BRIEF: Print the material verbatim from the line containing "The height and" through the end of the material, and leave out the picture.

DATA RECORDS:
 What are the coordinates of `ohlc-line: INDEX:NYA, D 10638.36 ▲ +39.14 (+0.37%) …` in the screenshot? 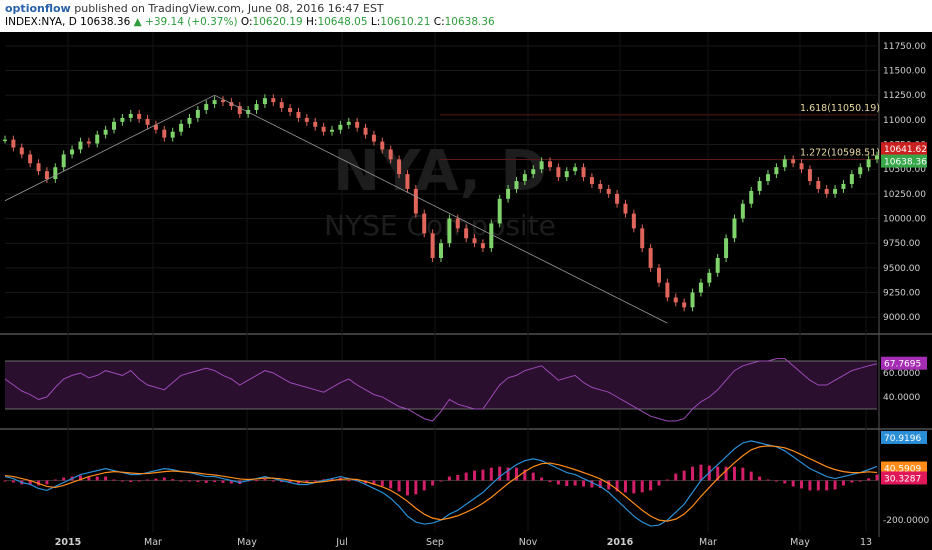 It's located at (250, 22).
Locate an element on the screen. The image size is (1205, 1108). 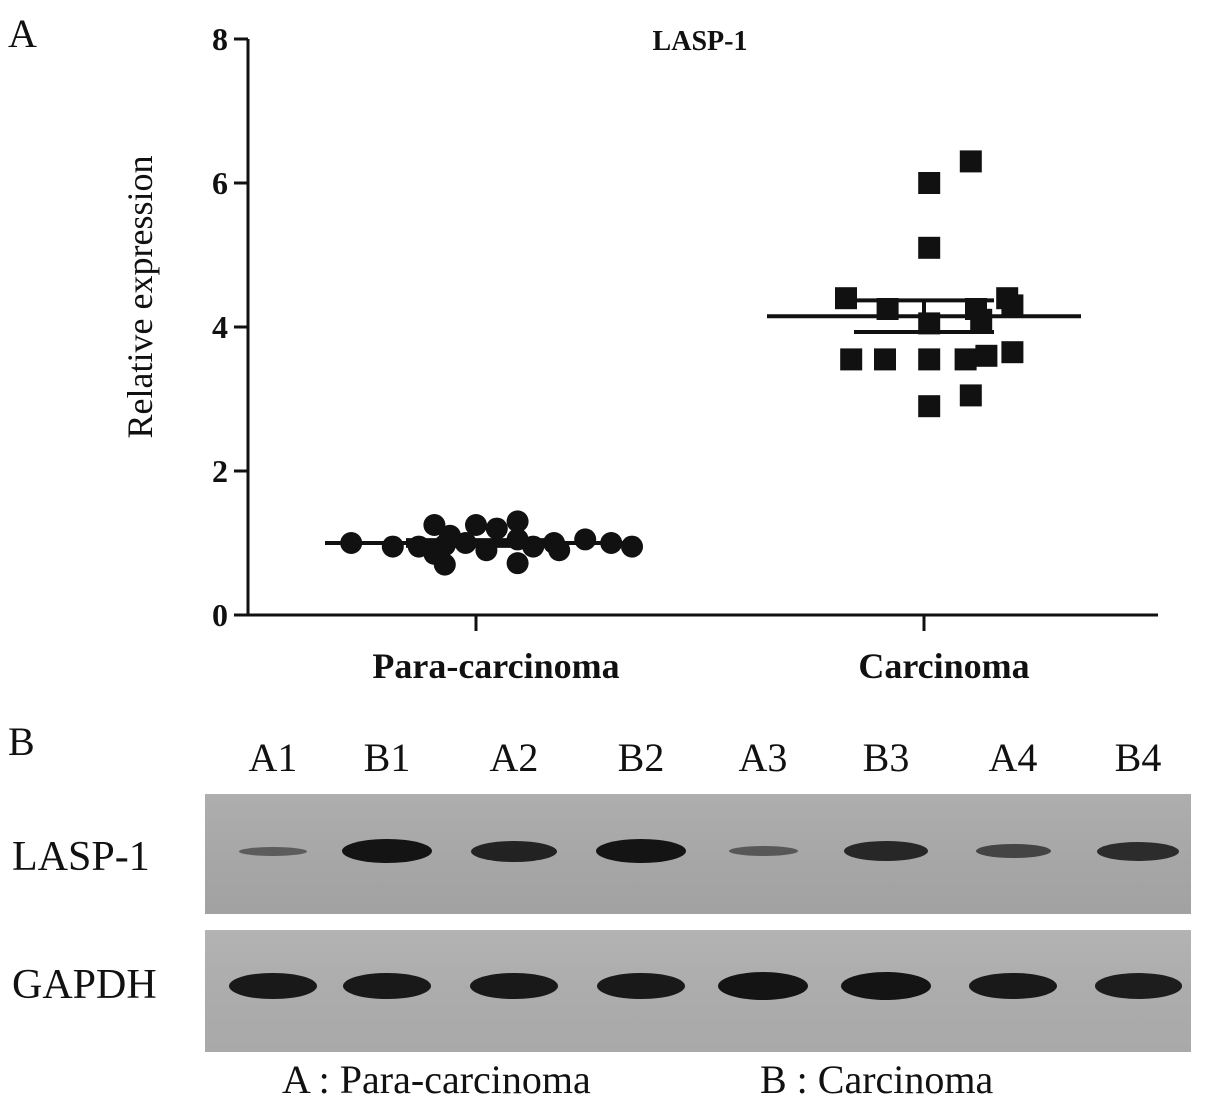
lane-label-a4: A4 is located at coordinates (1013, 758).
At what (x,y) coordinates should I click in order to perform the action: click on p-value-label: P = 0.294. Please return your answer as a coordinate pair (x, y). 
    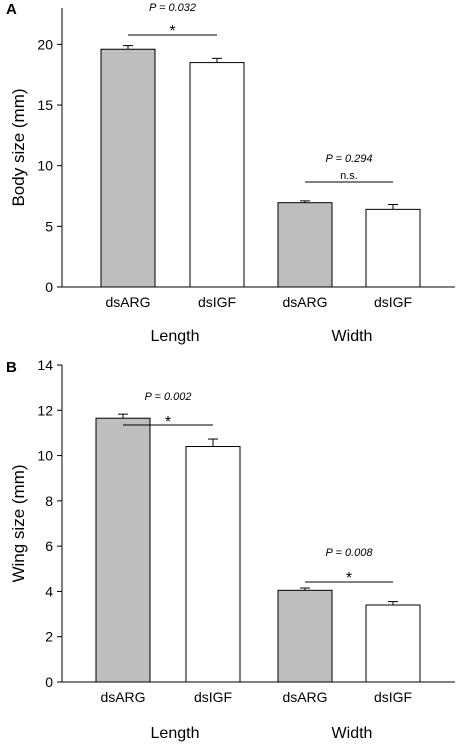
    Looking at the image, I should click on (350, 159).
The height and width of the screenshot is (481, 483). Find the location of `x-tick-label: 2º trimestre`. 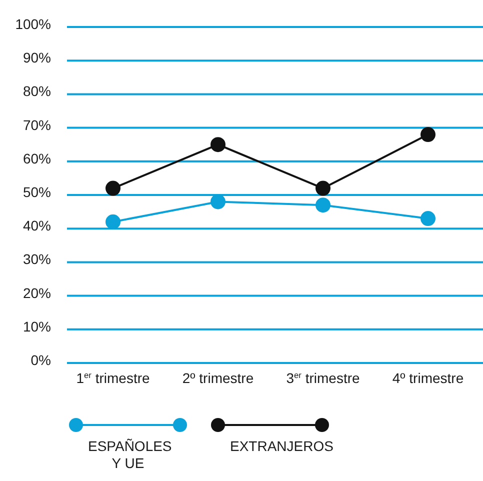

x-tick-label: 2º trimestre is located at coordinates (218, 378).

RESULT FOR THIS EXERCISE:
The height and width of the screenshot is (481, 483). Find the location of `x-tick-label: 2º trimestre`. 

x-tick-label: 2º trimestre is located at coordinates (218, 378).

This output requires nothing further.